On Hurricane Katrina’s 20th Anniversary, BU Employee Who Volunteered in Storm’s Aftermath Recalls the Devastation—and Residents’ Resilience
Stranded on roofs, residents of New Orleans’ Lower Ninth Ward waiting for rescue boats, August 29, 2005. Hurricane Katrina slammed Louisiana as a category 4 storm, forcing levies to break and flooding 80 percent of New Orleans. Photo by Marko Georgiev/Getty Images
On Hurricane Katrina’s 20th Anniversary, BU Employee Who Volunteered in Storm’s Aftermath Recalls the Devastation—and Residents’ Resilience
Daniel Tyburski took a leave of absence from his CAS role to help with cleanup of the costliest US hurricane ever
The images are still fresh in Dan Tyburski’s mind: with the 20th anniversary of Hurricane Katrina nearing, he can recall watching images of people clinging to their roofs in New Orleans’ Ninth Ward, desperately awaiting rescue after the storm slammed into the Gulf Coast on August 29, 2005. The hurricane caused widespread flooding and an estimated $125 billion in damage—and claimed the lives of more than 1,300 people.
As he watched the tragedy unfold, Tyburski (Wheelock’10), then 27, was a program coordinator in Boston University’s College of Arts & Sciences Academic Advising office. “It was terrible,” he remembers thinking.
He felt the urge to help and began searching for disaster relief organizations that needed assistance. He came across Disaster Corps, a now-defunct nonprofit formed after Hurricane Floyd in 1999. Tyburski emailed the group and heard back almost immediately: Come on down, they wrote.
“I had done a lot of construction work in high school and college and thought, I can swing a hammer. I was like, I’ve got to do something,” he says.

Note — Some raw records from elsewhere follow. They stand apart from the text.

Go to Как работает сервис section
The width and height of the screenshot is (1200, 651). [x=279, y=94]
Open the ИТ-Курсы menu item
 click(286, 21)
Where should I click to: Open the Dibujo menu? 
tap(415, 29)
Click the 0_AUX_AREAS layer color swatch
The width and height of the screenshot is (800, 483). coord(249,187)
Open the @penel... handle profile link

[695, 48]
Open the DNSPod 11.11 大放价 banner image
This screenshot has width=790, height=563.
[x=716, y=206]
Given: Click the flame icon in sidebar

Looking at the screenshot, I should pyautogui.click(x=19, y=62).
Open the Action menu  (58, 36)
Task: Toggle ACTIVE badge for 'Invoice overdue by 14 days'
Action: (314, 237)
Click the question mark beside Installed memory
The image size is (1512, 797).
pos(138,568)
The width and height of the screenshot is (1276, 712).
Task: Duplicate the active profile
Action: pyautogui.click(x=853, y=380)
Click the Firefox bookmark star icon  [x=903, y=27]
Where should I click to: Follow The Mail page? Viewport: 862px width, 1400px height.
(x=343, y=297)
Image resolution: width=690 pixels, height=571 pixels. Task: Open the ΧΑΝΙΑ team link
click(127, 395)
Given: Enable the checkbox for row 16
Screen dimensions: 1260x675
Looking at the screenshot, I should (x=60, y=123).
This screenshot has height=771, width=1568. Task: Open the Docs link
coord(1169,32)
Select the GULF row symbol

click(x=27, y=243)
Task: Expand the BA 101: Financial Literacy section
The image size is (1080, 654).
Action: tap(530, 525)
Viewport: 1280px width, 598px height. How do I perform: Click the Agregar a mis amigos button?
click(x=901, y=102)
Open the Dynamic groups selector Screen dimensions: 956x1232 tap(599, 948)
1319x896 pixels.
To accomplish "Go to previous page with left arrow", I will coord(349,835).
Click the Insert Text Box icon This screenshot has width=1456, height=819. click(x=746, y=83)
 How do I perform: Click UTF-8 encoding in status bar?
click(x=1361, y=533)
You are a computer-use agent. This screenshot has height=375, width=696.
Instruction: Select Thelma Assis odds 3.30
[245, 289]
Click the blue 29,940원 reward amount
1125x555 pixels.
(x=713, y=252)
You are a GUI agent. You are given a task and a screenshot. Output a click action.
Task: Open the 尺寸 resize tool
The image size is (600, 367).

He took an unpaid leave of absence from the University and drove to Bay St. Louis, Miss., where Disaster Corps volunteers were working to demolish houses. (His fiancée, a Louisiana native, joined him later.)
“You’d go in and open up a kitchen cabinet and the water had come up so high that months after the hurricane, glasses on the top shelf would still be filled with water,” says Tyburski, now associate director of the BU College of Engineering Undergraduate Programs Office.


He spent his days taking damaged buildings down to the studs, dragging refrigerators filled with spoiled food, heavy washers and dryers, and still-soggy sheetrock and carpeting to the curb, for the Army Corps of Engineers to haul away to landfills. It was hard and emotionally draining work, especially when he came across the remains of pets who had been buried in debris.
“You’d be absolutely spent by the end of the day,” Tyburski recalls.
The volunteer team, which included an 80-year-old hay farmer from Oregon and a classically trained French chef, camped out on a local Little League baseball field. A refrigerated truck filled with donated frozen food fed the volunteers, who slept in military tents. And a military outdoor zip-up shower stall provided “nominal hot water,” he recalls.


“Folks were bringing out whatever they could for us,” he says. “If they could make coffee in their FEMA trailers, they would.”
Tyburski recalls one resident hosting a Super Bowl party in his ruined art gallery and inviting the whole community to attend. And he remembers traveling to Mardi Gras in New Orleans that winter and being struck by the resilience of local residents. “Women everywhere had made dresses and gowns out of the blue tarps that covered all the roofs,” he says. “They were overwhelmed by loss. But everyone had lost. And so everybody was rebuilding together.”
Back to BU
When Tyburski returned to Boston, word spread on campus about his trip. When he was invited to join the BU chapter of Habitat for Humanity on a trip to North Carolina for the University’s yearly volunteer Alternative Spring Breaks [now called Alternative Service Breaks] to work on a Habitat Home, he jumped at the chance.

Over the next 12 years, he traveled around the country with the group to places like North Carolina, South Carolina, Florida, Alabama, Chicago, and Buffalo, N.Y.
“It was a wonderful way to spend time with students,” Tyburski says. “These were students who just wanted to do good in the world.”
How does he think the nation should observe the 20th anniversary of Katrina?
Tyburski says he hopes it provides an opportunity “for people to think about those who are less fortunate than they are and that they think about what it is they can do in the short term just to help folks a little.
“There are so many organizations out there that are looking for folks to help out,” he says. “Many hands make the work light, right?”